Islamabad: Pakistan wishes to have "friendly, cooperative and good neighbourly relations" with India as there are tremendous opportunities for the two countries to enhance cooperation for their mutual benefit, President Asif Ali Zardari said on Tuesday. Zardari made the remarks at a special Diwali dinner he hosted at the presidency for visiting Bihar Chief Minister Nitish Kumar and his delegation. "We want the peaceful resolution of all outstanding disputes for lasting peace in the region," he said.
Expressing satisfaction at the ongoing dialogue with India, Zardari said there was a "general consensus" among the mainstream political parties of Pakistan to have good neighbourly relations with India. Welcoming Nitish and his delegation, Zardari extended his greetings for Diwali and said such parliamentary exchanges between the two sides are highly encouraging and will contribute to the deepening of people-to-people contacts. The two countries should explore the scope for cooperation in fields like education, health and community development, he said.
The two sides should also consider establishing friendship groups in their provincial assemblies similar to those existing in the national parliaments, as this would lead to create greater understanding between lawmakers, he added. Zardari decided to host a special Diwali dinner for Nitish on learning that his meeting with the Indian leader coincided with the Hindu festival of lights, Indian officials said. Nitish and his delegation were earlier scheduled to call on Zardari at the presidency in the evening and the meeting was to be followed by a formal dinner hosted by the Foreign Ministry.
The President's decision reflected the importance being attached to Nitish's visit by the Pakistan Peoples Party-led government. Zardari has taken a personal interest in pushing for better ties with India, especially in trade and commerce, said Fawad Chaudhry, a special assistant to Prime Minister Raja Pervez Ashraf. Among those who attended the dinner were Acting Indian High Commissioner Gopal Baglay, Rajya Sabha member NK Singh, Foreign Minister Hina Rabbani Khar, Minister for National Harmony Paul Bhatti and senior Pakistani officials.
During his interaction with Nitish, Zardari also lauded the "rich cultural and civilisational heritage of Bihar" and said greater interaction between the people and greater cooperation and exchanges with the Bihar government in diverse areas would prove mutually beneficial. Zardari appreciated the "Bihar model of development" due to its emphasis on social sector development, particularly in education, healthcare and community development.
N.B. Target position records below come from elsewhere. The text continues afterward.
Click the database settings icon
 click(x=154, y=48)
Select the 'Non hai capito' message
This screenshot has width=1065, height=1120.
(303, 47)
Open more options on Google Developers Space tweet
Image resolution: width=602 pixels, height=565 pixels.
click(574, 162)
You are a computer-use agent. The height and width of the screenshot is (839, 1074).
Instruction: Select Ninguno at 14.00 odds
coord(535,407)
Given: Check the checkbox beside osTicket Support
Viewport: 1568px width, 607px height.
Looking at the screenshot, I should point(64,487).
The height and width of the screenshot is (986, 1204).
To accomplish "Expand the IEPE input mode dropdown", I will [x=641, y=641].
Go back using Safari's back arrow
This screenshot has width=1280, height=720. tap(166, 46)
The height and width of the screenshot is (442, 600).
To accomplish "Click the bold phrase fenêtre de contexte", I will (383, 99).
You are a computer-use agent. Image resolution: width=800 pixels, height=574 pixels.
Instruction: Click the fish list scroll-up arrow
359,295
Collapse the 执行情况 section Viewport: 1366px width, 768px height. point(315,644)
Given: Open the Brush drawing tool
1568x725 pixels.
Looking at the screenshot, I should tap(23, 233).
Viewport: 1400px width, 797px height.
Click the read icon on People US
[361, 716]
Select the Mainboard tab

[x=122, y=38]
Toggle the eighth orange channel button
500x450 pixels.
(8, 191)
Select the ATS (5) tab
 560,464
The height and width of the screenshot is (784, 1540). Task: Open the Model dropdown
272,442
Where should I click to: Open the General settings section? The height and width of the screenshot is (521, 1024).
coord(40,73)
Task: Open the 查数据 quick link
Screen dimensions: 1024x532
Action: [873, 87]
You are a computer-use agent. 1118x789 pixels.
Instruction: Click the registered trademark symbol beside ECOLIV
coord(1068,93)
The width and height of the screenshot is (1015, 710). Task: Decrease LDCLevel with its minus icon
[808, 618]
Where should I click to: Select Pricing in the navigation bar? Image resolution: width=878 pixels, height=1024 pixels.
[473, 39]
He also referred to the Benazir Income Support Programme, Pakistan's flagship poverty alleviation scheme named after his late wife, former premier Benazir Bhutto.
He said Pakistan would be happy to share its experience in eradicating poverty and unemployment with Indian authorities. Nitish thanked the President for warmly welcoming him and his delegation and said the Indian people were keen to promote good friendly relations with Pakistanis. The Bihar Chief Minister began a week-long visit to Pakistan on Friday.
Over the weekend, Nitish has shared his experiences in improving governance in Bihar with functionaries of the southern province of Sindh. Nitish toured the historic site of Mohenjodaro, visited an ancient Hindu temple and addressed a Hindu panchayat in Sindh. He has also spoken of the need for India and Pakistan to co-exist peacefully and work for good governance.